> **Goal of the exercise**
Could you copy every line in the listing below that has the word "Scaling"?

> **Records provided**
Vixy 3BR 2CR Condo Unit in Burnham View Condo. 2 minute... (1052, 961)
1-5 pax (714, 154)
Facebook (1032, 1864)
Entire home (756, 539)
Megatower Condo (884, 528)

==

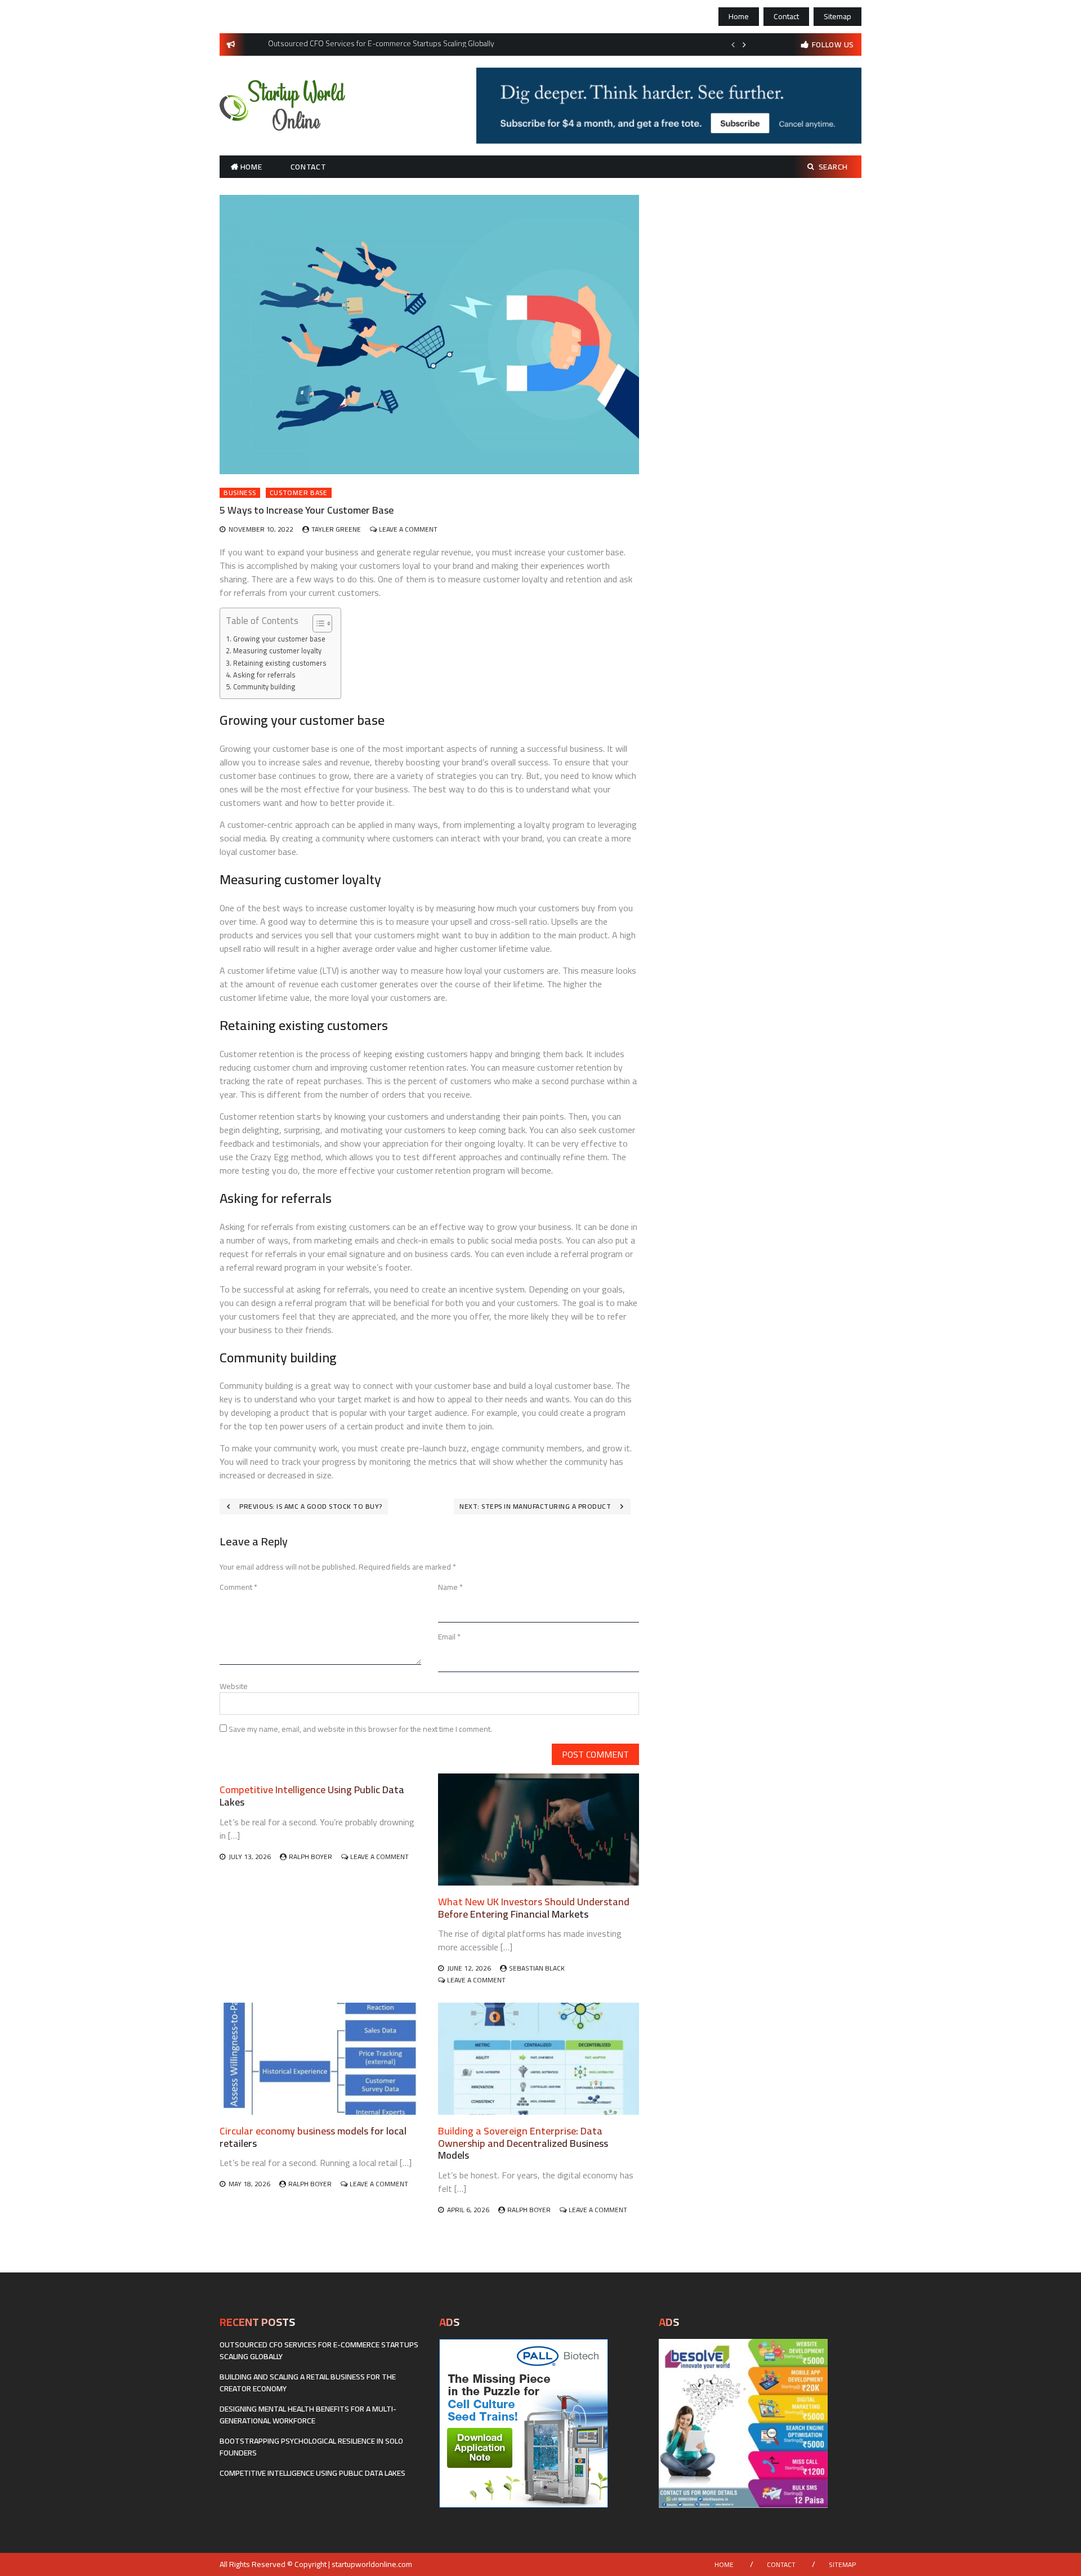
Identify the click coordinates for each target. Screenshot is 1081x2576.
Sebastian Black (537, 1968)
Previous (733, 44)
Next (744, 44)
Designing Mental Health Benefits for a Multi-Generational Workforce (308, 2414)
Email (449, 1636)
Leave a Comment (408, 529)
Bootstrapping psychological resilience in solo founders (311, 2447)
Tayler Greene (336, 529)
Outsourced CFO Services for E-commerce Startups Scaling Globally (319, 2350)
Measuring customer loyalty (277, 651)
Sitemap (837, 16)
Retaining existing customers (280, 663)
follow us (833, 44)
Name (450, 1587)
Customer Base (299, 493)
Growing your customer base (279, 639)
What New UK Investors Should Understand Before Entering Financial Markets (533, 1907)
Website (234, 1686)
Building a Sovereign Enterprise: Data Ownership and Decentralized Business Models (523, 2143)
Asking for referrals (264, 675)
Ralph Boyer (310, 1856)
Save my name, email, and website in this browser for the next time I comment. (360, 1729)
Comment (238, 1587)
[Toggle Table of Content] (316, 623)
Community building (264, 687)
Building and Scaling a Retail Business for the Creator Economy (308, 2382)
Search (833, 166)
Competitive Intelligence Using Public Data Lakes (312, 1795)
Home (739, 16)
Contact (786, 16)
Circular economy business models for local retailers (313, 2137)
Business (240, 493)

> **Expected answer**
Outsourced CFO Services for E-commerce Startups Scaling Globally (319, 2350)
Building and Scaling a Retail Business for the Creator Economy (308, 2382)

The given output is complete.